OPTICAL DETECTION OF MICROBIAL CONTAMINATION IN FOOD MATRICES
Location: Quality and Safety Assessment Research Unit
Project Number: 6612-42000-041-02
Start Date: Sep 07, 2010
End Date: Jun 30, 2013
To improve analytical methods to enhance and validate detection of a wide spectrum of biological and chemical threats against food supply systems.
A collection of category B bacterial pathogens are maintained at the USDA-ARS, Richard B. Russell Research Center, Poultry Microbiological Research Unit. Bacterial cultures were isolated from poultry samples consisting of either whole carcass rinses or fecal/cecal specimens from conventionally-reared broiler chickens or processing plants. The collection of category A bacterial pathogens are maintained at the USDA-ARS, Richard B. Russell Research Center, FSIS, Federal Response Emergency Network (FERN) Laboratory. We are collaborating with FERN and they maintain ownership of the pathogens. All work will be conducted at the Bio-Safety Level 2 and a Standard Operation Procedure (SOP) has been written and reviewed by Ms. Frankie J. Beacorn, Biosecurity Officer, USDA, FSIS, OPHS, FERN Division, Athens, GA and Joseph P. Kozlovac, ARS Biosafety Officer, Beltsville , MD. Stock cultures of non-virulent strains of four pathogen (two category B) and bio-threat agents (two category A) will be grown in solution and enriched to at least three concentrations. Additionally, common background microflora will also be grown and enriched. The pathogens, bio-threat agents, and background microflora will all be spot plated on appropriate growth media. Hyperspectral imaging systems (400-900 nm, 1000-2500 nm, and hyperspectral microscope) will be used to collect spectral libraries of the organisms and growth media. Multivariate models will then be developed to classify the various organisms. Additionally, the enriched solutions of the organisms will also be measured with a Fourier-transform Infrared (FTIR) spectrometer and a Raman spectrometer and multivariate models once again developed. Further modeling will then be used to determine the minimum detection level for all pathogens and bio-threat agents.

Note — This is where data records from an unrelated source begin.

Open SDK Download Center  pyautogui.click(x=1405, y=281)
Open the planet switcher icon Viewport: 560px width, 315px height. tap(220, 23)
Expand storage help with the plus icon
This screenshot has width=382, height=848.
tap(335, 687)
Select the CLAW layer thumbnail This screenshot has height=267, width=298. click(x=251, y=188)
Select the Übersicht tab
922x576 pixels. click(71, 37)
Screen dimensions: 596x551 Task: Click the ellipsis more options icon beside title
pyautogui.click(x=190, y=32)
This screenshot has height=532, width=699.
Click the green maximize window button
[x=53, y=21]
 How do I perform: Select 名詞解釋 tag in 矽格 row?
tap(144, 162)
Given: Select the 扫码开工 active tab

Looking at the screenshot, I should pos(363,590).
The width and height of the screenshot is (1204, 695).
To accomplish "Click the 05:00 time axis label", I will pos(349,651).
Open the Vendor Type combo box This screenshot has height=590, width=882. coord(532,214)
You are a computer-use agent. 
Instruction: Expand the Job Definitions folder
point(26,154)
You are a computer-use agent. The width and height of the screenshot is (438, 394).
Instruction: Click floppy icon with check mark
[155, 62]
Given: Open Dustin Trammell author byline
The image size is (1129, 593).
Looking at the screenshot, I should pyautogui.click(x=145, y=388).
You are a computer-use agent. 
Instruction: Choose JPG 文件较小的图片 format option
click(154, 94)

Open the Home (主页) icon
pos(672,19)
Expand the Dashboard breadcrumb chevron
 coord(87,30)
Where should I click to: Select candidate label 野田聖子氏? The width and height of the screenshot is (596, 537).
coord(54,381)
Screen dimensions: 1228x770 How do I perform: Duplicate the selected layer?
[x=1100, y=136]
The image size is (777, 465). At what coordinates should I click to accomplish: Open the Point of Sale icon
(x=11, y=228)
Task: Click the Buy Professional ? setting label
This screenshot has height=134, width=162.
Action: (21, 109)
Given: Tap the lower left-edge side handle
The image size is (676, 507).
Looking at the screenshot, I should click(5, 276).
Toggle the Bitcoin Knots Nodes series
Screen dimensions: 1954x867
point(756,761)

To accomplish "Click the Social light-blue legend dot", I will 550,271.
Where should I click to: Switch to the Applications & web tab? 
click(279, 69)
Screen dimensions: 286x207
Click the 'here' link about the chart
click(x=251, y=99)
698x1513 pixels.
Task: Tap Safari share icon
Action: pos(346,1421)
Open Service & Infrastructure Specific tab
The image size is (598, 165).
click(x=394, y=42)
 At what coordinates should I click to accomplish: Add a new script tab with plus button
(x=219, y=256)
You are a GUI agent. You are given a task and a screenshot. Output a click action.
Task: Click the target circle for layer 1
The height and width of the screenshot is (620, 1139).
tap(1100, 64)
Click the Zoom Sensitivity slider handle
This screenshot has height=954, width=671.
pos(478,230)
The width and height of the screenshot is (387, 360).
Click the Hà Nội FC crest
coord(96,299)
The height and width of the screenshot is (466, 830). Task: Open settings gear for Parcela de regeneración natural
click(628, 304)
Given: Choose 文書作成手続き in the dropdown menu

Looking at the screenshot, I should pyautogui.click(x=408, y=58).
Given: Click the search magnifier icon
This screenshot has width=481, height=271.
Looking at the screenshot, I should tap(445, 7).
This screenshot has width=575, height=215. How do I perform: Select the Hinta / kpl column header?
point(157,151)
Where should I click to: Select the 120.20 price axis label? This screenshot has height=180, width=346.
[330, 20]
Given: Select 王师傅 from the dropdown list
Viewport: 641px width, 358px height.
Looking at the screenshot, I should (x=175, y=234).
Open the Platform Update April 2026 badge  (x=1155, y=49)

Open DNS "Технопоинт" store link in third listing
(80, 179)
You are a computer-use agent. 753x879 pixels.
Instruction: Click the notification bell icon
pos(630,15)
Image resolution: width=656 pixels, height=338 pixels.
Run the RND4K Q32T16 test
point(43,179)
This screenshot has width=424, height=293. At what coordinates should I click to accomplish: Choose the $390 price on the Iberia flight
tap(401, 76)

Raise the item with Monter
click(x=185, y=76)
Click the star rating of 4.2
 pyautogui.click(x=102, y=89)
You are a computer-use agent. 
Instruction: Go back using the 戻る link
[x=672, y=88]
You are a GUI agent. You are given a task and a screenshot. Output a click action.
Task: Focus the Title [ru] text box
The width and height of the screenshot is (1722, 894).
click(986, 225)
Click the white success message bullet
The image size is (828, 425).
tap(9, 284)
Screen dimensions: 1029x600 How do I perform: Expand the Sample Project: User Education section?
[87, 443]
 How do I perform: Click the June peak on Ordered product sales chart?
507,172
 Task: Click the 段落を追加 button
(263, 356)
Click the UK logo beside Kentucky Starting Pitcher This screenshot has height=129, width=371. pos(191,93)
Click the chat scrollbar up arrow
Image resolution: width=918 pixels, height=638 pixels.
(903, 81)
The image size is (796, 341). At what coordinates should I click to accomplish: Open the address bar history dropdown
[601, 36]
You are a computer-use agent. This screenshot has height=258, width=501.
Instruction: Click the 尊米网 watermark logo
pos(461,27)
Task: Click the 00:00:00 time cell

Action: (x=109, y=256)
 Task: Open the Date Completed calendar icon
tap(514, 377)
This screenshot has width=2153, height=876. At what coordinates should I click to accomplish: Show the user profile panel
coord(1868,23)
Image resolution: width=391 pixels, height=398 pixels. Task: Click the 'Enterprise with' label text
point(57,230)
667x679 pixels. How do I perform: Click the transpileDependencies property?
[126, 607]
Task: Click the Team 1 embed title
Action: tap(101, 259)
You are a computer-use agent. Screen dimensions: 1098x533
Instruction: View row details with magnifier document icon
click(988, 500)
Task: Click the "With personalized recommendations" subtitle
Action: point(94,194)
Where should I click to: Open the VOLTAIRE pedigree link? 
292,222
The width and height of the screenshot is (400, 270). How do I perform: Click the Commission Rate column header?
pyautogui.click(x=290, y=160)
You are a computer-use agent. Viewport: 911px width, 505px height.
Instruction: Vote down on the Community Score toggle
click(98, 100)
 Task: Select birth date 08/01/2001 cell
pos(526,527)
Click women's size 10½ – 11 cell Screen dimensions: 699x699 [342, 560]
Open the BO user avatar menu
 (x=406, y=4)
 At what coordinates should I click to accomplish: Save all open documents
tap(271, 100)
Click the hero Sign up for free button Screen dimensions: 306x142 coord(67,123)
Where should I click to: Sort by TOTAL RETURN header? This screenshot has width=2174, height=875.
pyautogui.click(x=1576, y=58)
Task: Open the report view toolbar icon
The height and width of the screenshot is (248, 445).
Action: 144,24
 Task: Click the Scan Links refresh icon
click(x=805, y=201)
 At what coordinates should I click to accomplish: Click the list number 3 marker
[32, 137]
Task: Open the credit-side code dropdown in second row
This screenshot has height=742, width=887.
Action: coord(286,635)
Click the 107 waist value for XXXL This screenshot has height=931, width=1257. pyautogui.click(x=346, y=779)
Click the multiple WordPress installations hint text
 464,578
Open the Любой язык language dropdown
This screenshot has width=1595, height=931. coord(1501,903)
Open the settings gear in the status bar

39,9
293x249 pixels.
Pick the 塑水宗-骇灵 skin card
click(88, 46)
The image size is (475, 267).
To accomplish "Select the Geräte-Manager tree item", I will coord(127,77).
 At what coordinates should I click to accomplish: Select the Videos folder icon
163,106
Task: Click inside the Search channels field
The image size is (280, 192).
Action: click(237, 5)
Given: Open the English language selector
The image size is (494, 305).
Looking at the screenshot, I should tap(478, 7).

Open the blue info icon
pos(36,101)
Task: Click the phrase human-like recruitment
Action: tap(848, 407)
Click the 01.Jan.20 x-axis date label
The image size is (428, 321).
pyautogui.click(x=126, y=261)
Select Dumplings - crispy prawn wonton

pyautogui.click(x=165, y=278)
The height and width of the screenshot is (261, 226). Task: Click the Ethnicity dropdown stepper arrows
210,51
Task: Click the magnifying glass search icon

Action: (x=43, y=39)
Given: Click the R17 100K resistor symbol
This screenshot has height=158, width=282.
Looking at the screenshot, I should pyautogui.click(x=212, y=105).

Once reasonable results are obtained for pure cultures, important food matrices will be spiked with pathogens and bio-threat agents at varying concentration levels and hyperspectral images will be collected on both the total contaminated food matrices and on a rinsate from the infected food matrices. Multivariate calibration models, based on the spectral libraries of the bio-threat agents and food matrices, will then be developed and the lower limit of detection for each pathogen and bio-threat agent will be determined.